Nutrition
Malnutrition in the villages of Chas and Chandankiari is rampant. Women and children are particularly prone to suffer from malnutrition. The National Family Health Survey – 4, 2015-16 found that only 6.7% of rural children in Jharkhand aged 6 to 23 months were receiving an adequate diet. As a result nearly 50% of rural children less than 5 years of age were found to be underweight, and 72% (6 months to 5 years) anaemic.
Jan Chetna Manch, Bokaro considers malnutrition of women – and their children – to be a problem of women’s empowerment, as much as a problem of poverty and lack of awareness. Women eat last and least, and often cannot even find the time to spend feeding their own children, let alone themselves.
Although the long term solution to this problem is to empower women to eat, and address the problem of poverty, JCMB has launched two programmes to deal with the immediate issue.
The main problem of women during pregnancy – which was the earliest activity JCMB engaged with – was food. Women’s growth during pregnancy was miserable. Though few families narrated that they deliberately ‘ate down’ during pregnancy to produce a small baby, and easier birth, women’s weights did not increase. Their diet showed that they consumed very little protein. Traditional foods were on the wane such as berries and fruits from the jungle; coarse grains and millets; hand pounded rice. ‘Modern’ diets were often bereft of protein, minerals and vitamins – especially protein.

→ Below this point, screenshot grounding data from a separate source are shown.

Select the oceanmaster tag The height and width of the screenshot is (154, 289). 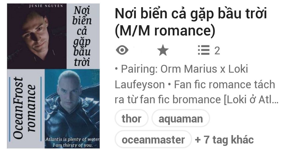pyautogui.click(x=153, y=139)
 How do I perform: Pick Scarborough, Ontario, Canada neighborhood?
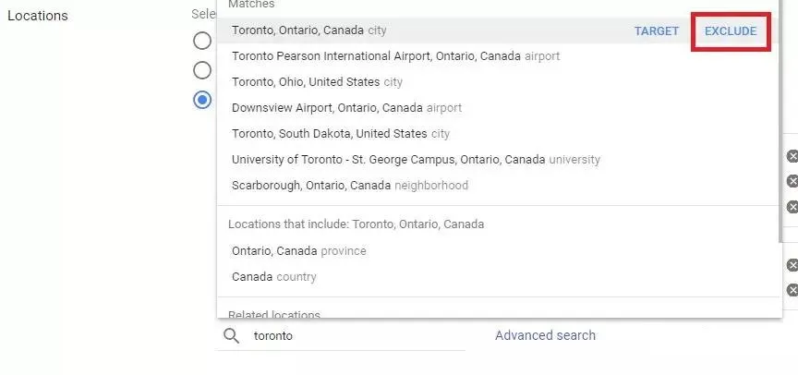349,186
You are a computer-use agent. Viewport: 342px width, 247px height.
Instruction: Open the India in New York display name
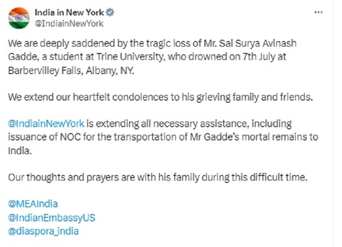pyautogui.click(x=69, y=12)
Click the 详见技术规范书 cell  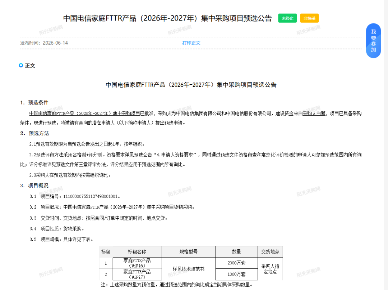tap(189, 269)
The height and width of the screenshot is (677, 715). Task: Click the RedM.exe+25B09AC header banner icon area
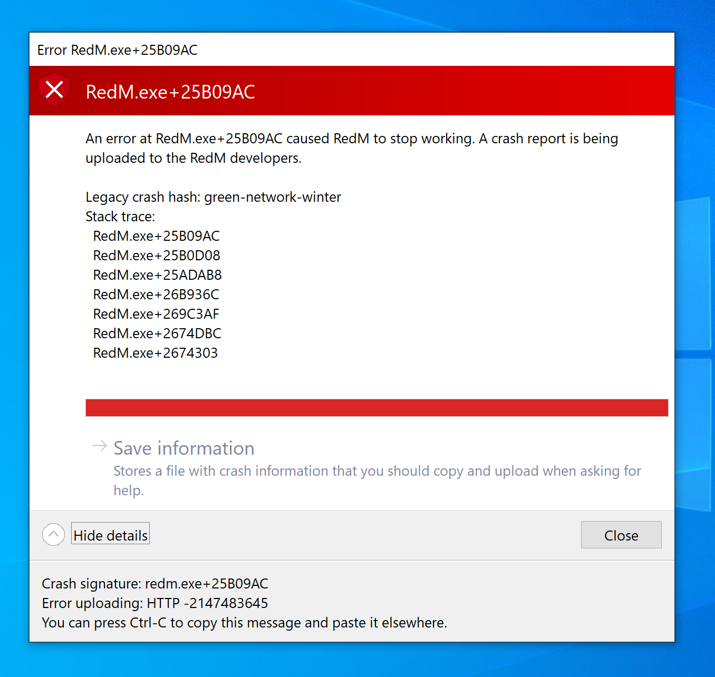(54, 90)
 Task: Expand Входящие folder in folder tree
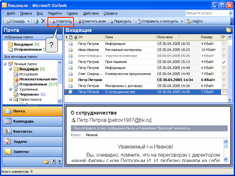coord(10,69)
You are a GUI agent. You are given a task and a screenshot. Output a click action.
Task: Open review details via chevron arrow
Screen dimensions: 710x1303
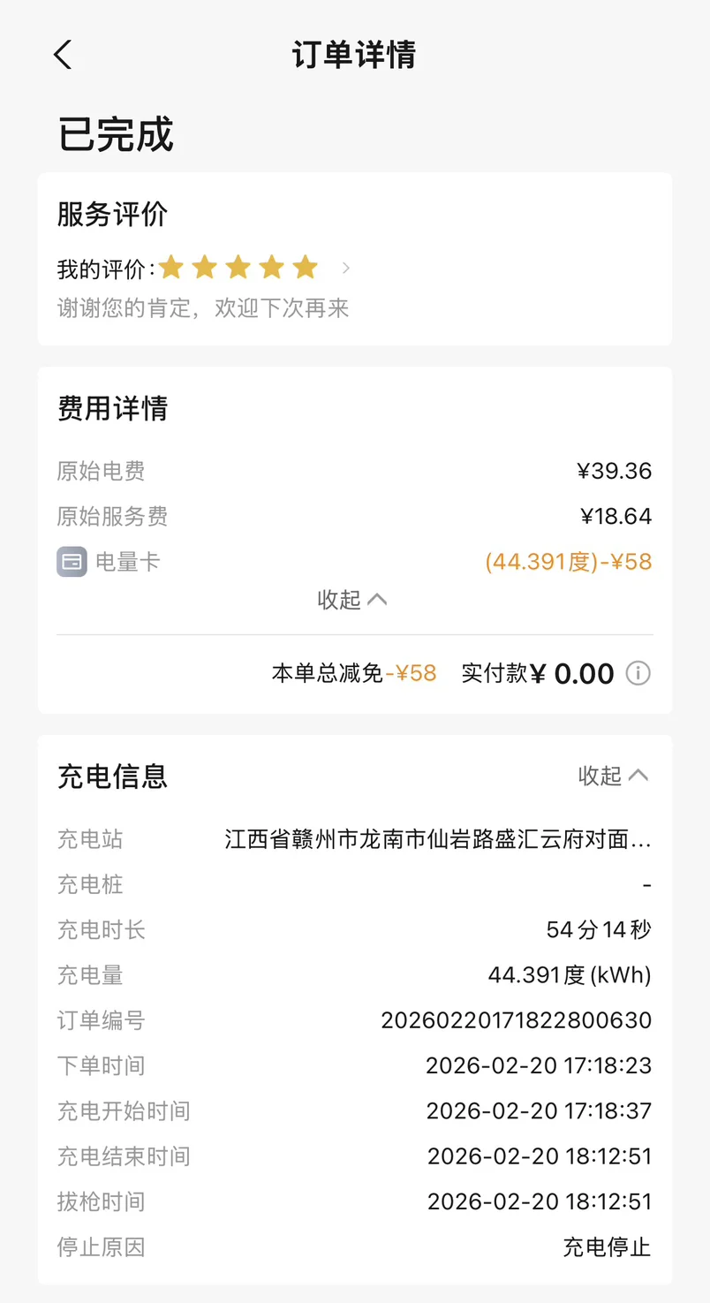pos(346,268)
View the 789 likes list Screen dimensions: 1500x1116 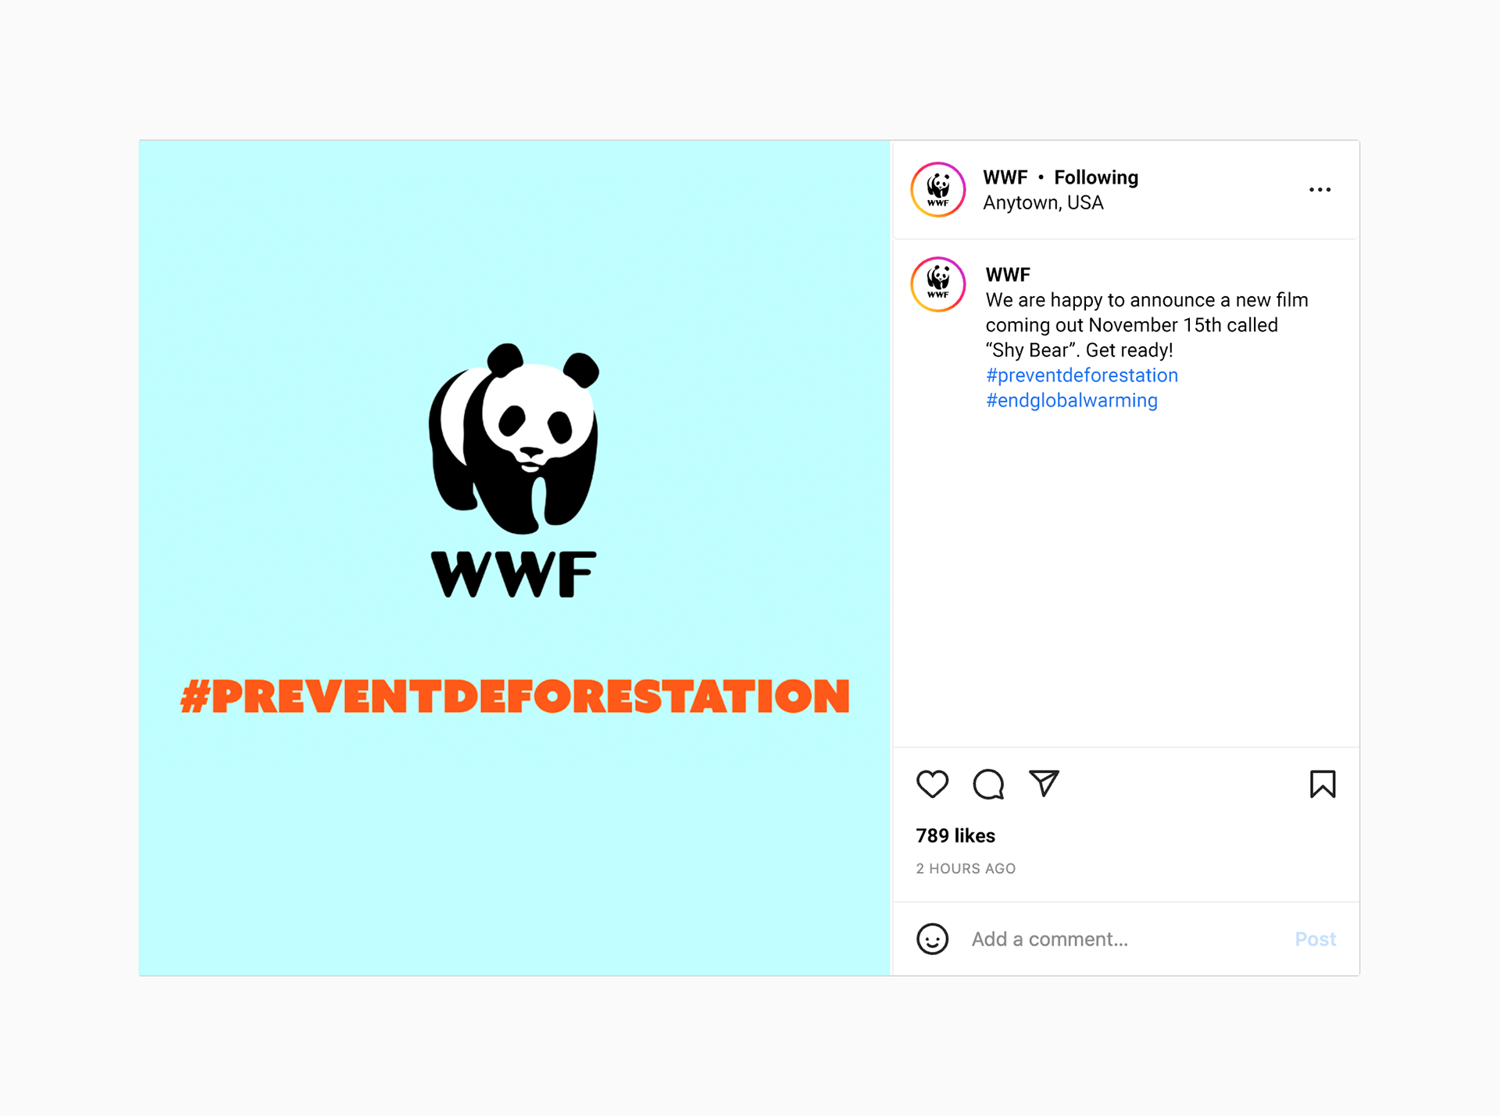[x=955, y=835]
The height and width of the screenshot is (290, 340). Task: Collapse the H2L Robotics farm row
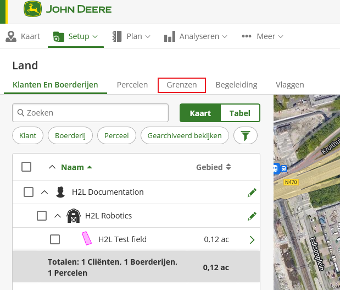click(57, 216)
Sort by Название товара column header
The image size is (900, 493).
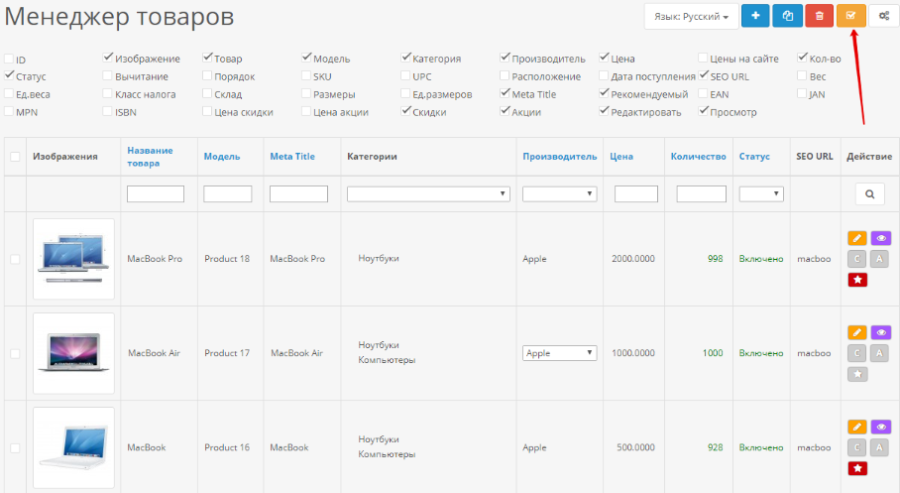[x=150, y=156]
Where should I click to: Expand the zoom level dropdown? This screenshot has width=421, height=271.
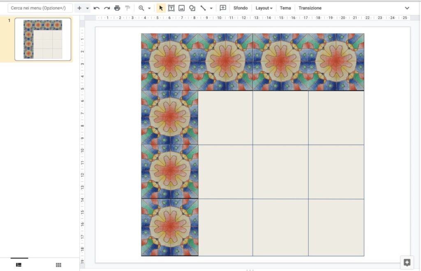pyautogui.click(x=149, y=8)

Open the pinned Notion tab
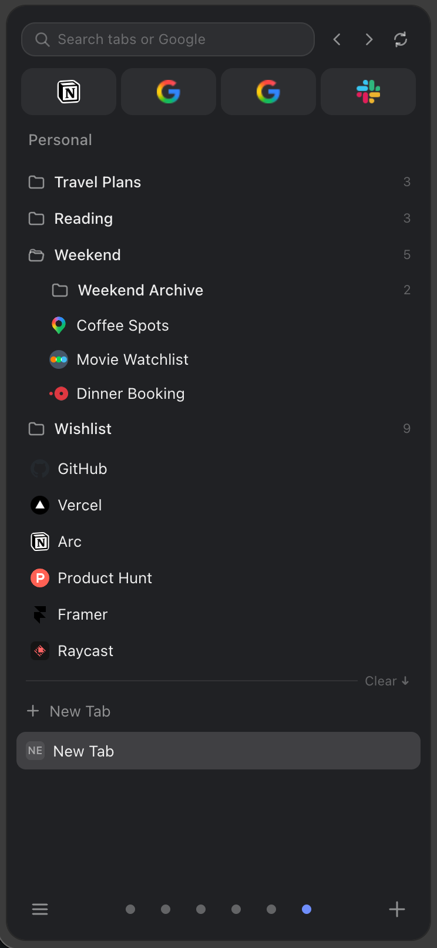coord(68,92)
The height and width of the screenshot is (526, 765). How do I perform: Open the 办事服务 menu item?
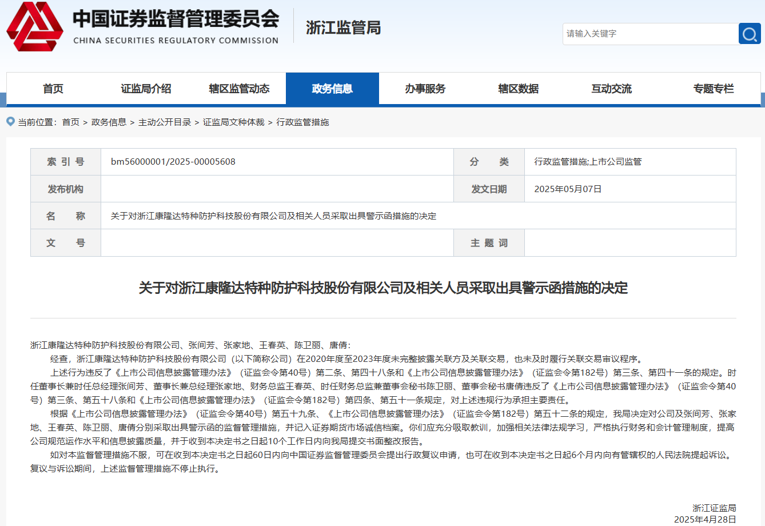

JCMB embarked on a programme for supplementing women’s diets with roasted gram flour. Known as ‘chana sattu’, this was not a local item. It is a Bihari food, originally a poor villagers’ diet, though of late it has become too costly for them too. The advantage of this ‘chana sattu’ was that it was ready made, no food taboos were attached to it, protein-rich and tasty.
It was found that the impact of providing women with ‘chana sattu’ during pregnancy was far reaching. It encouraged prenatal visits, especially in the latter months when women were less likely to access care; it helped to improve their health and wellbeing; and it seemed to help increase the weight of newborns.
JCMB now provides ‘chana sattu’ to women during the first 3 months post partum in an effort to increase post natal care, and improve the quality of their diet. Though breastfeeding women need more calories than during pregnancy, they are invariably given less.
JCMB has also embarked on a programme to address the problem of malnutrition amongst children from 6 to 36 months. These are the years that many children become malnourished – breast milk continues for another year or so, but weaning foods are not introduced. JCMB provides a package of services to malnourished children of vulnerable families: nutritional supplements, free treatment of illnesses, counselling and information.